Well, this is not a perfect world. Try asking a nurse in a non-threatening way: "On my orientation, I was taught to wear a gown in an isolation room. I've seen many nurses who don't. Which is correct?" If it is still a problem, the OP can try going to infection control and ask the same question.
Again, doing nothing is not the answer. However, as a new nurse, if everyone says about the OP "watch your back around him," the he is going to have a very difficult time on this unit.
The OP didn't say what time frame he observed these behaviors over. If it all happened before lunch, then it sounds like a sloppy unit. If it happened over a week, pretty average. If we're talking a month, and those were the worst things he saw, I'd say those nurses rock!
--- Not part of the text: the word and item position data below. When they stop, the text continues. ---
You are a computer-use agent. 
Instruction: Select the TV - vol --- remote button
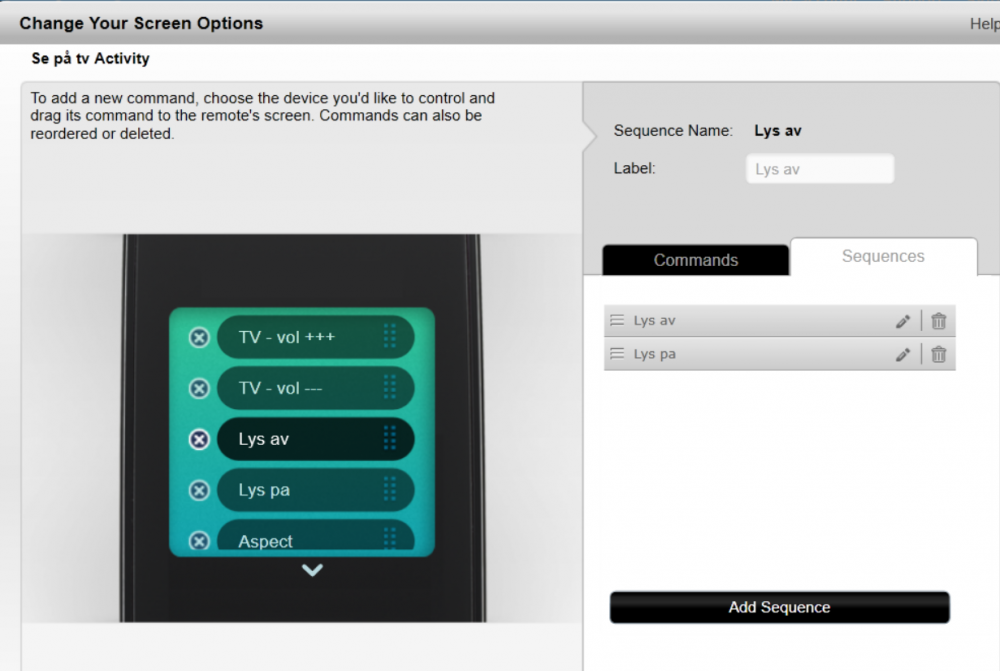pyautogui.click(x=300, y=388)
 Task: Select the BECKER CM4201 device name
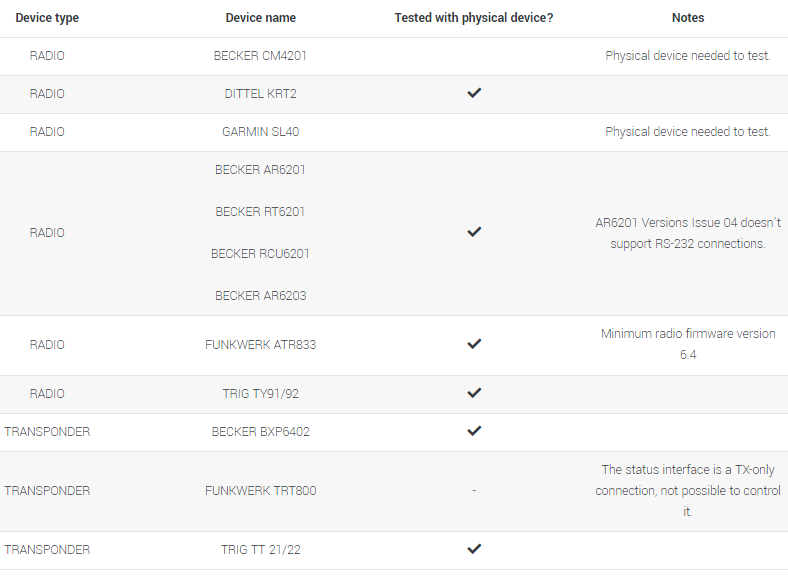(260, 56)
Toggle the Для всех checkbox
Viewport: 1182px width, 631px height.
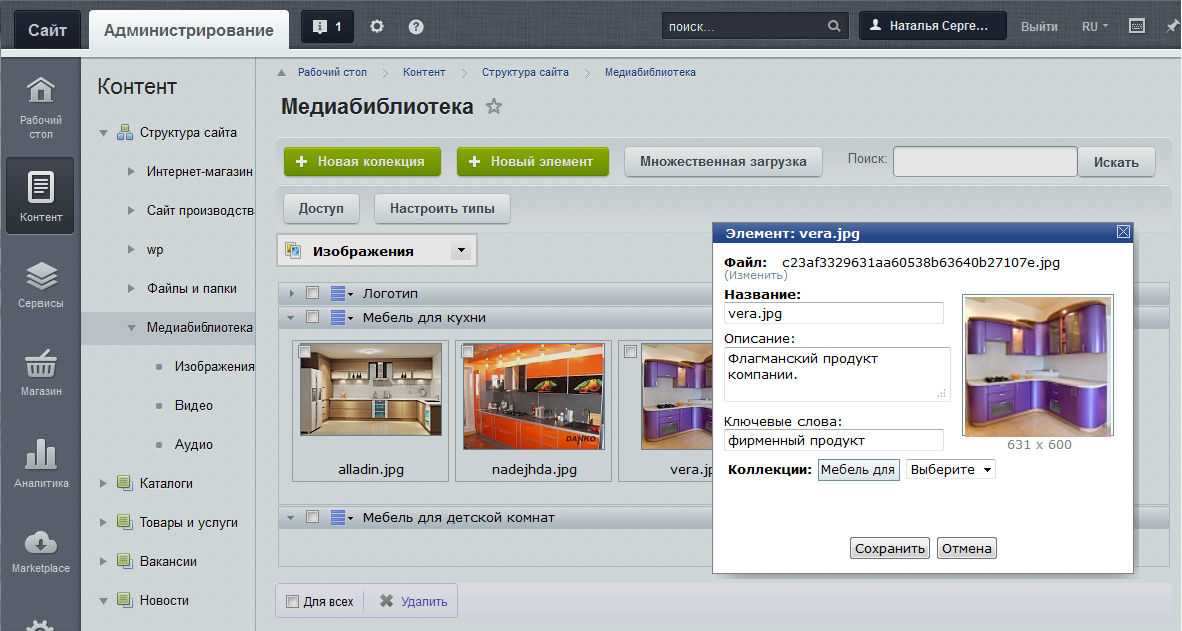click(292, 602)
For a new grad, and even a new hire with experience, I'd stay silent and watch the politics on the unit before I'd get involved. Manay have come before you, and somehow those issues remain...I bet there is a reason. Find out the reason.
I am orientating on an intermediate care unit and can't believe what I am seeing... no gowns being used in patients rooms that are on contact precautions. I can go on and on. I am a strong patient advocate and feel the need to tell someone so that these things do NOT continue. What do I do?
I also worked in a place where some patients had scabies and no one was using gloves or gowns and it was getting spread and I thought it was so insanely stupid I contacted the Board of Nursing. I really did not care if I got in trouble for reporting it or not but still didn't bother telling anyone that I reported them.